While Indian automaker Tata Motors Ltd. dominates the market, Germany's Daimler AG has built a new plant and big Japanese automakers are also making moves to take advantage of the potential for growth.
In April, Daimler Chairman Dieter Zetsche stressed the significance of winning in the market as he spoke before the leaders of the southern Indian state of Tamil Nadu and company officials in inaugurating the company's commercial vehicle plant near Chennai.
"If you don't make it here, you won't make it at all, because a strong position in the global truck market requires a strong position in India," he said.
The size of the commercial vehicle market in the country was about 810,000 vehicles in fiscal 2011 ended March, up almost 20 percent from the previous year, according to the Society of Indian Automobile Manufacturers.
The figure was double that for fiscal 2008, when the market was hit by the global financial crisis, a clear indication that India has since grown into a major global market.
Demand for trucks and other commercial vehicles is expected to expand further once a solid distribution system is established in the country under a government plan to build highways and organize infrastructure.
By utilizing the technologies of its group firm Mitsubishi Fuso Truck & Bus Corp., Daimler will launch trucks of various sizes and produce them locally to cut costs and prices, a key point that has placed Tata in an advantageous position.
A senior official of the German automaker said the company's trucks have better fuel efficiency than those produced by Indian manufacturers, expressing confidence about gaining customers.

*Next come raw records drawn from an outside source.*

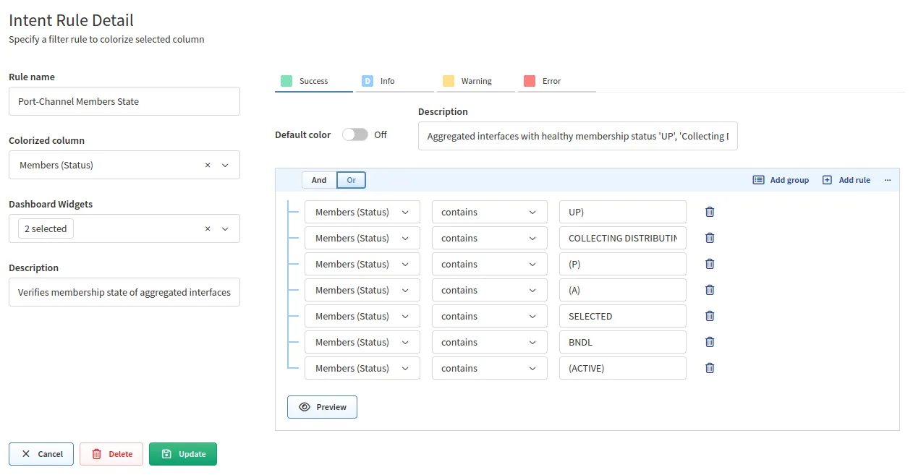Image resolution: width=913 pixels, height=475 pixels.
Task: Click the Add rule button
Action: [846, 180]
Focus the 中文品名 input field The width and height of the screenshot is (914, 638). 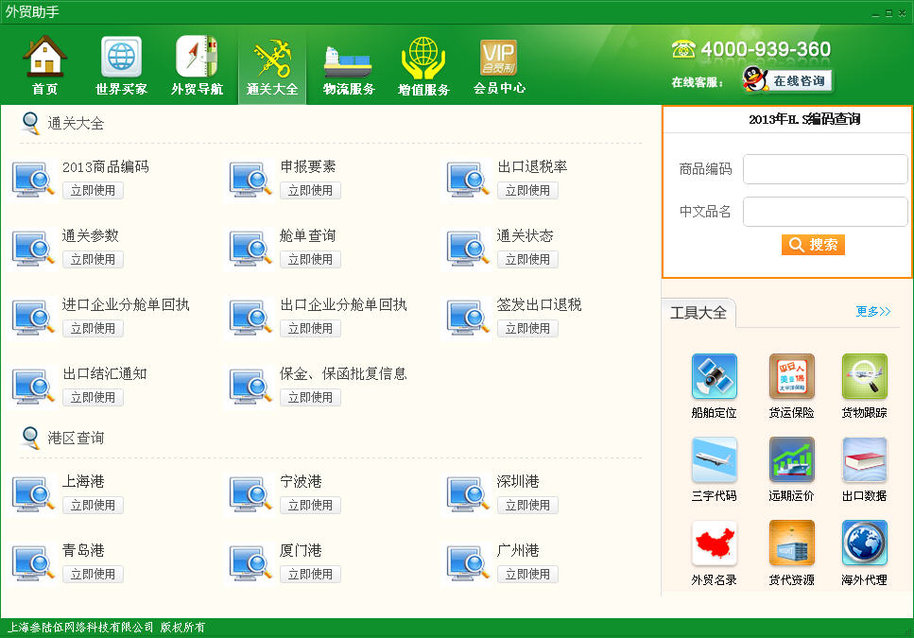tap(825, 212)
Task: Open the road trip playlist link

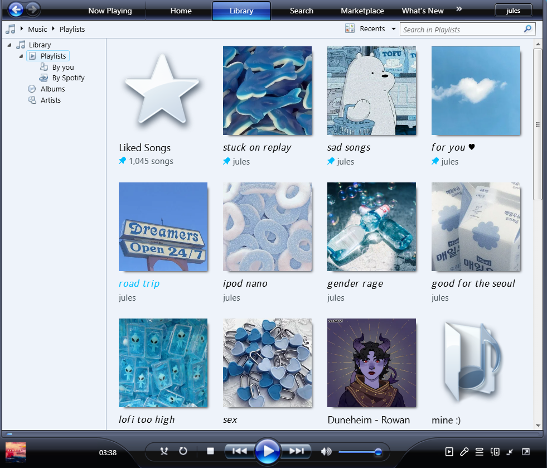Action: pyautogui.click(x=139, y=283)
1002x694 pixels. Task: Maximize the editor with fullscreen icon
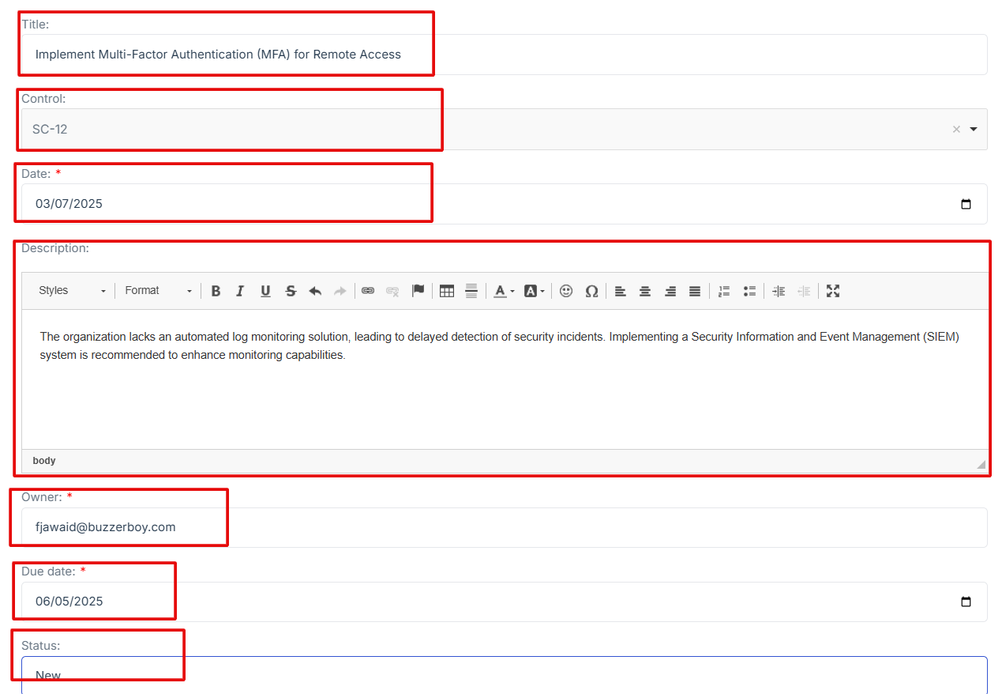tap(832, 291)
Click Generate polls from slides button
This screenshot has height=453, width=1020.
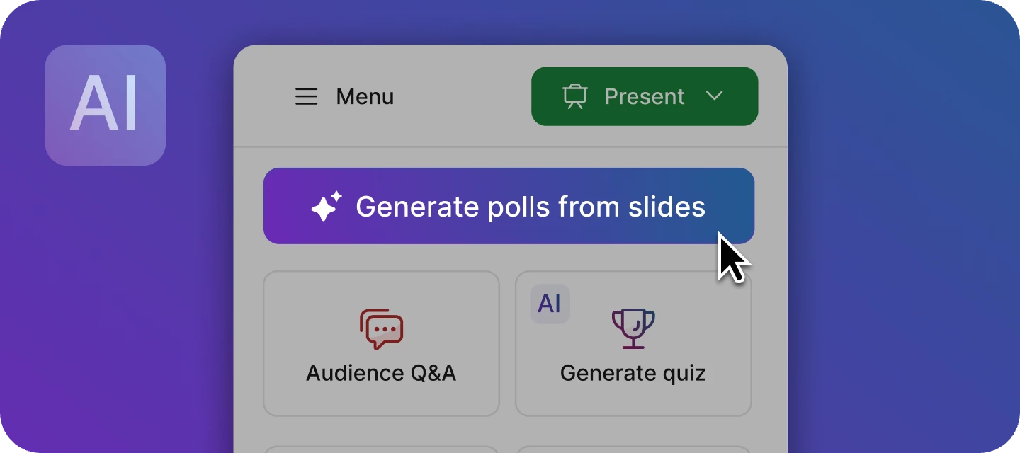pos(509,206)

Daimler is aiming to secure a market share of over 10 percent in India at an early date.
But for local people, Tata is a strong brand name for trucks and its nationwide bases for providing thorough maintenance and repair services remain attractive.
"I am perfectly happy with the Tata truck I'm driving," said Abdul Kadar, 52, as he transported bananas to the Koyambedu Market, a major fruit market in Chennai, from Andhra Pradesh.

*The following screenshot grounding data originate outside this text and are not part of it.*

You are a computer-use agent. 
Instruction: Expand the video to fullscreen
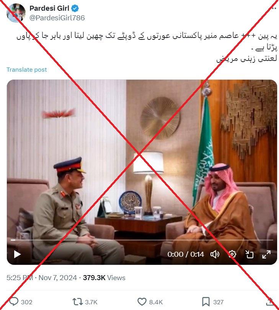tap(266, 254)
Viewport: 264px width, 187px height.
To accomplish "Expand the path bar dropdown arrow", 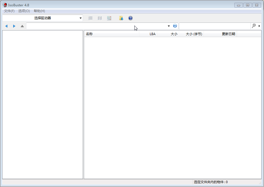I will pyautogui.click(x=169, y=26).
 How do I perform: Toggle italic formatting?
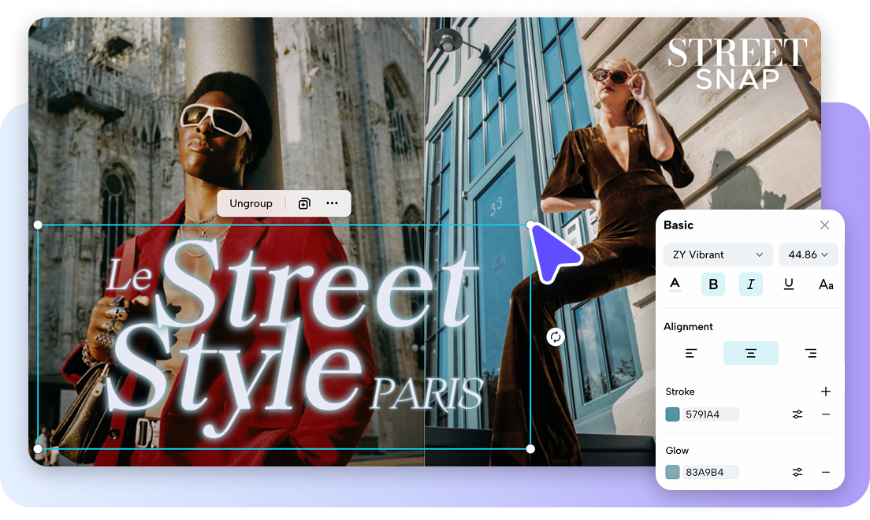(750, 284)
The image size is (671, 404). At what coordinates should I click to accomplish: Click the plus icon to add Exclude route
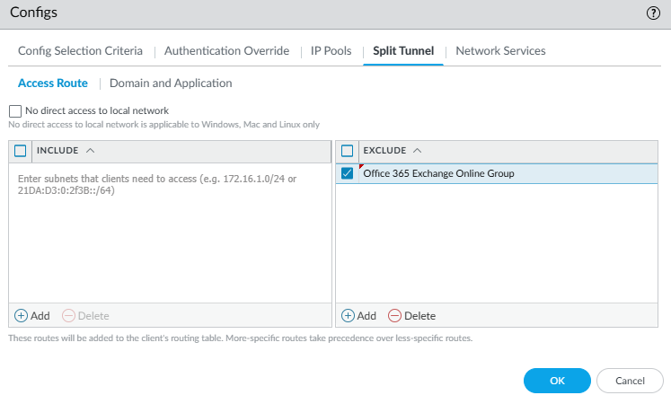tap(349, 316)
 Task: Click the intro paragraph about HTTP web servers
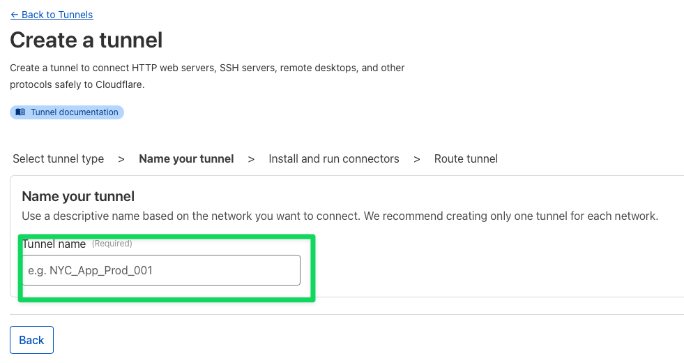pos(207,76)
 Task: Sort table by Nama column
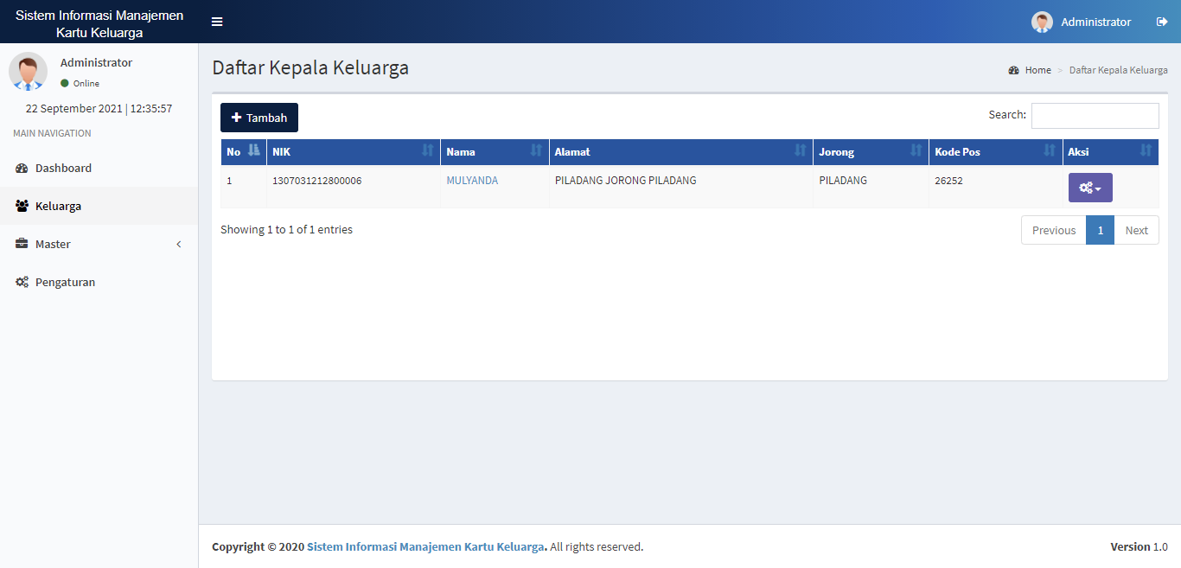click(494, 151)
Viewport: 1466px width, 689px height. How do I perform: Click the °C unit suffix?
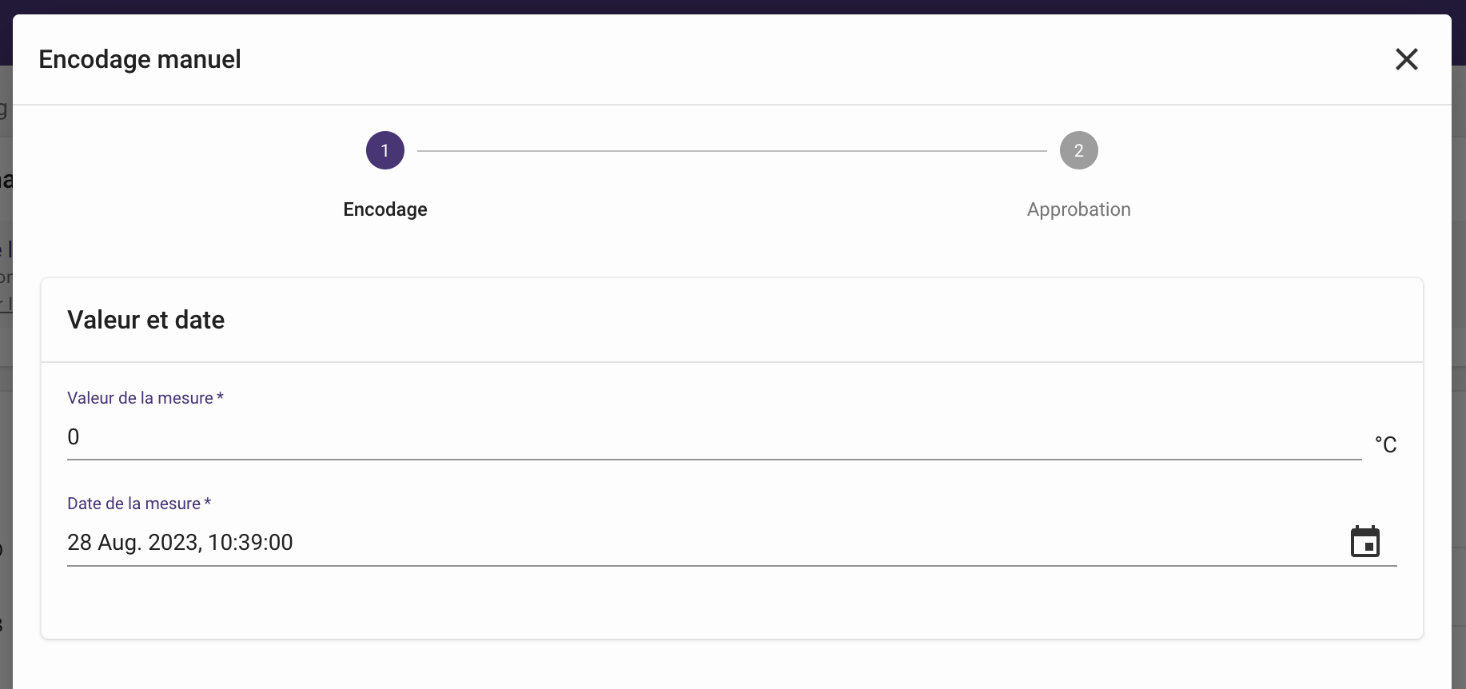pos(1385,444)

Still, there are opportunities for foreign automakers to gain a bigger slice of the commercial vehicle market, in which local automakers currently hold a combined share of around 90 percent.

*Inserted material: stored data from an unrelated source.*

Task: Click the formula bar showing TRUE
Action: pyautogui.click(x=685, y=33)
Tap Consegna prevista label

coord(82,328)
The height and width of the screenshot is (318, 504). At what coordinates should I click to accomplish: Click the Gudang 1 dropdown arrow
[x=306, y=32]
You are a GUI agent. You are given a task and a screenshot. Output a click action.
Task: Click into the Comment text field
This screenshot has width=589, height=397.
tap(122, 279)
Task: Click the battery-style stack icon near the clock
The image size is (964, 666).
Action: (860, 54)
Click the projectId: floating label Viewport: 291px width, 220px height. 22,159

As truck drivers in India face harsh working conditions, including limited breaks, which make the job unpopular, launching new models that offer greater comfort and better handling could change the picture.
Japanese automakers are also seeking to increase their presence in the market, with Isuzu Motors Ltd. building a joint venture plant in Punjab to produce vehicles, primarily buses.
It sold around 13,000 vehicles in fiscal 2011 and is aiming to extend its business to trucks as well.
Hino Motors Ltd. also sells trucks and buses in India produced in Southeast Asia and other regions.
While it says the most pressing issue at the moment is to expand business in Southeast Asia rather than opening a manufacturing base in India, it is considering measures to eventually cover the country.